When you’re writing your resume, you worry that it will just be passed over with barely a glance once you turn in your job application. Considering the Career Builder survey that found 23% of hiring managers spend less than 30 seconds looking at a resume, those fears are far from unfounded!
We know you’ve heard that your cover letter can make or break your chances. And you’ve probably also been told to focus your resume for the specific job you’re applying for, so you highlights the exact skills the employer is looking for. But how exactly do you make your resume stand out from the pile? Once you’ve written a good cover letter that’s tailored to the job you’re applying for, and tweaked your resume to draw attention to the qualifications a particular position requires. There are still a few resume makeover tips you can try to make yourself look a lot better on paper.

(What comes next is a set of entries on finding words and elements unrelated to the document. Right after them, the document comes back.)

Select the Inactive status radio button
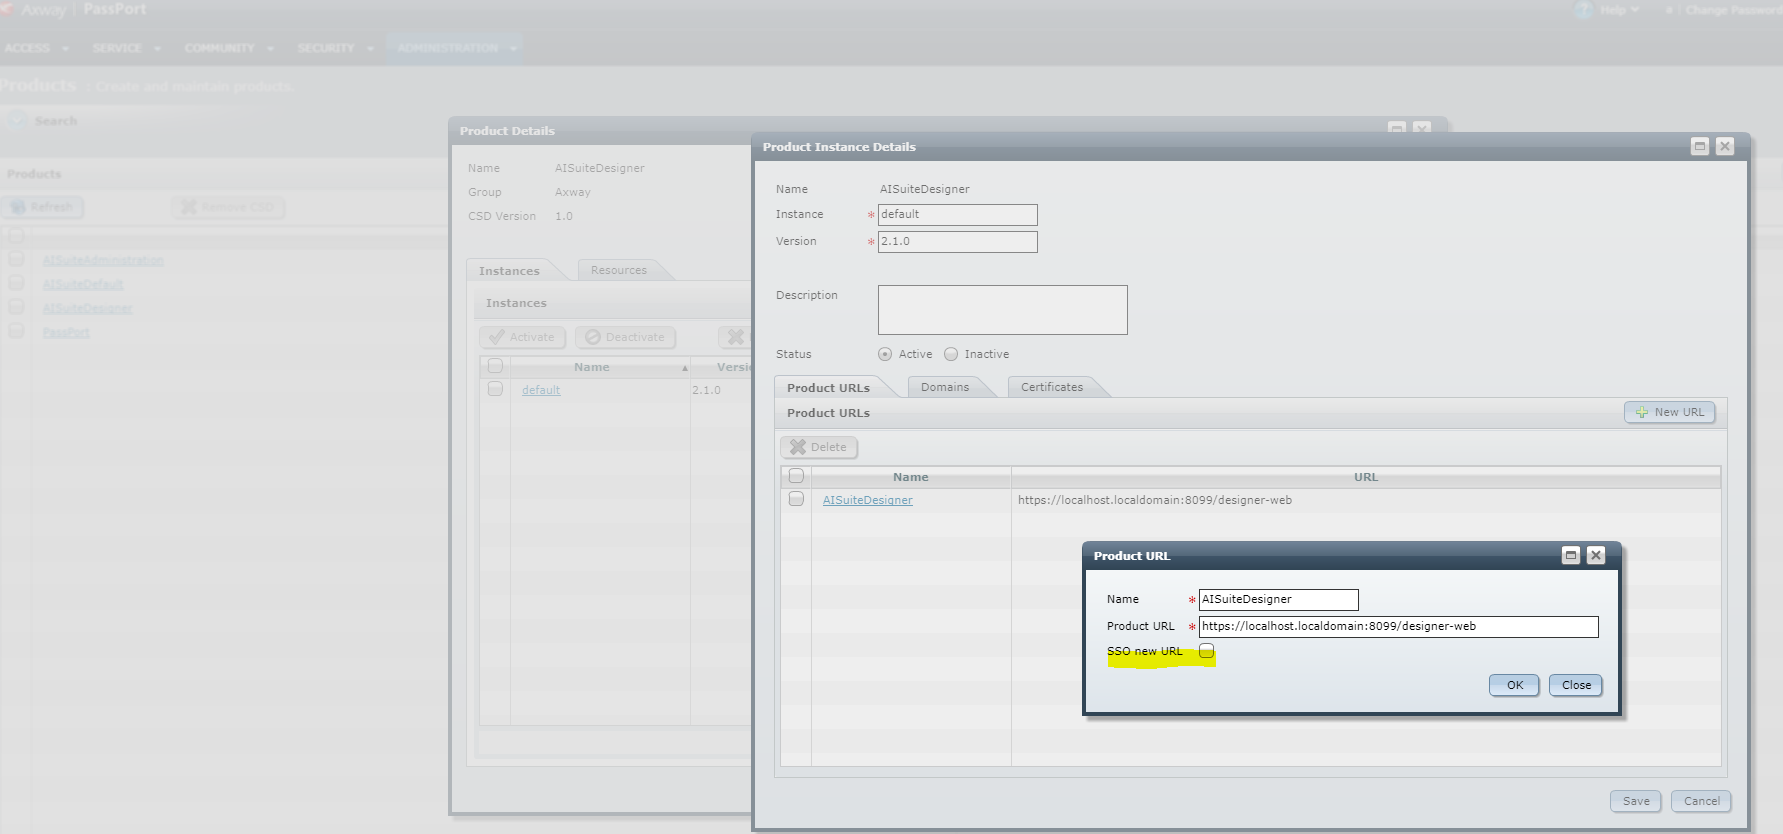This screenshot has width=1783, height=834. 951,354
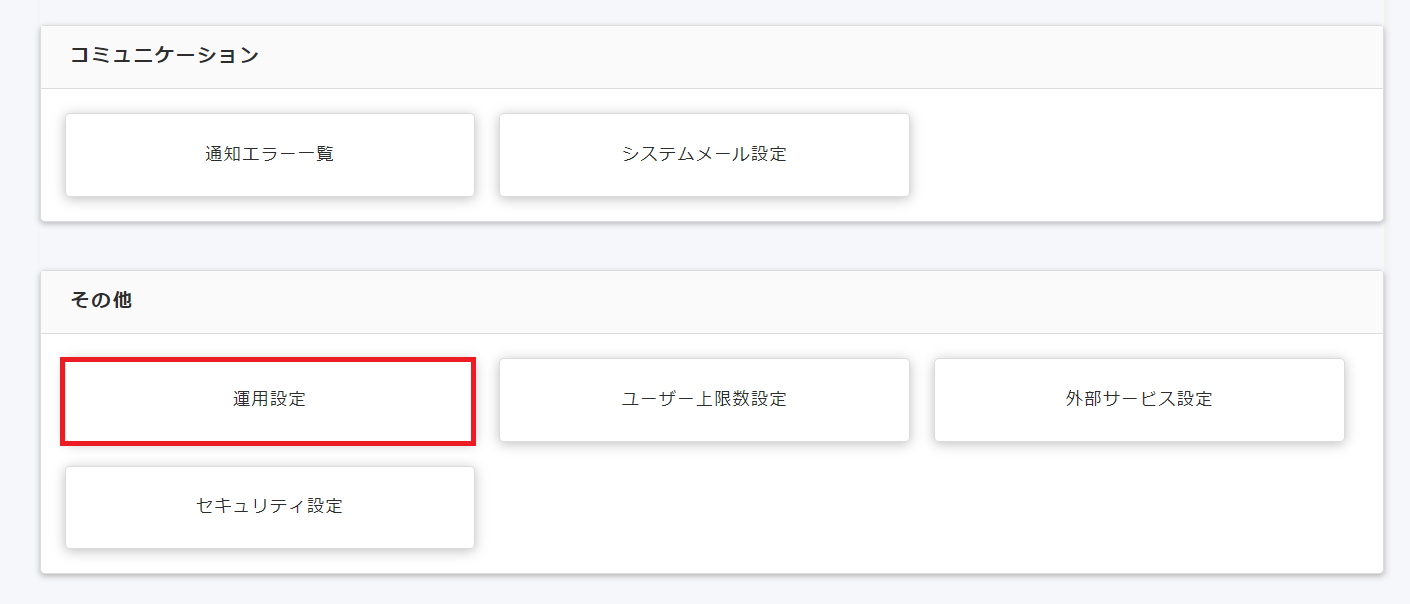Open ユーザー上限数設定
The width and height of the screenshot is (1410, 604).
pyautogui.click(x=704, y=399)
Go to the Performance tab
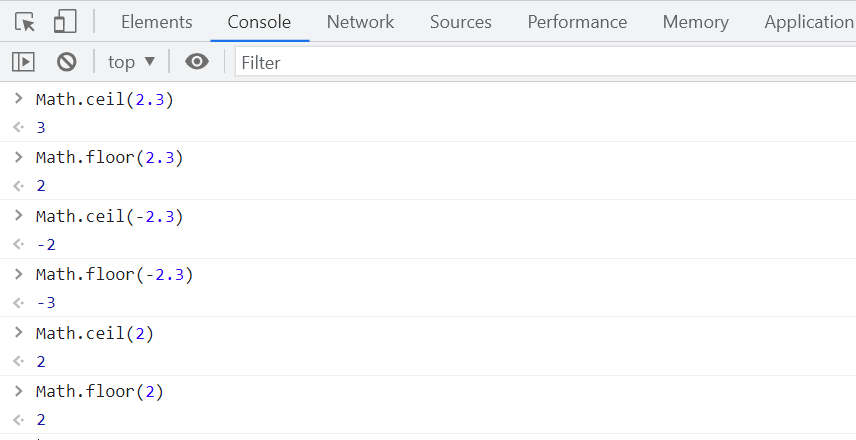The image size is (856, 440). (577, 22)
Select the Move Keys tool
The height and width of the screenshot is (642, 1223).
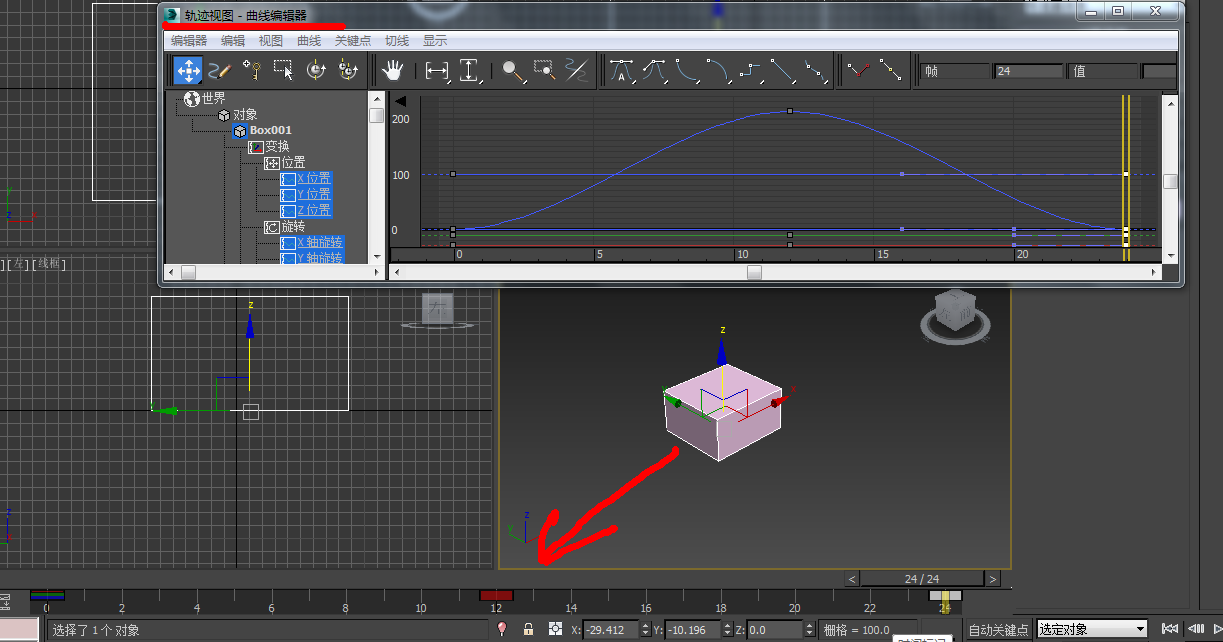pyautogui.click(x=187, y=70)
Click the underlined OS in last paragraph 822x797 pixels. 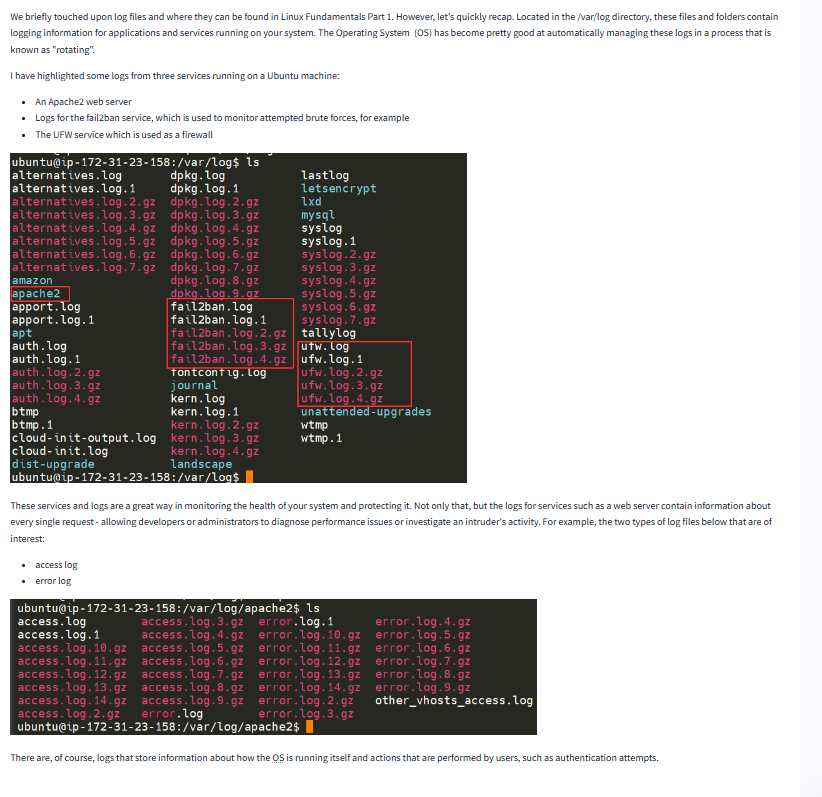point(265,758)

Volunteer work shows that you’re engaged with and value your community. It can also be a great way to let a future employer know that you have a lot of other skills. If you’re not a volunteer for a non-profit organization, consider becoming one. Not only will you have the advantage of knowing you’re helping a great cause, but you’ll add a little polish to your resume as well. So whether you’ve been volunteering with a local veterans group, or building homes for underprivileged people, it’s time to get that experience listed on your resume!
Yes, that thing your friends have been telling you is true! There are many free and relatively easy online certifications you can get to make yourself immediately look better than your peers. If you work a lot with Google Analytics or Google Adsense, you can get basic certifications for free online. For a fee, Facebook and Adobe offer online certifications for under $200.
Join Professional or Industry Organizations
Join a local or national professional organization or a fraternal professional organization dedicated to your particular industry. It helps if you actually go to the organization’s events and network with your fellow members, but even if you don’t, just having those organizations on your resume can make you look more serious about your career.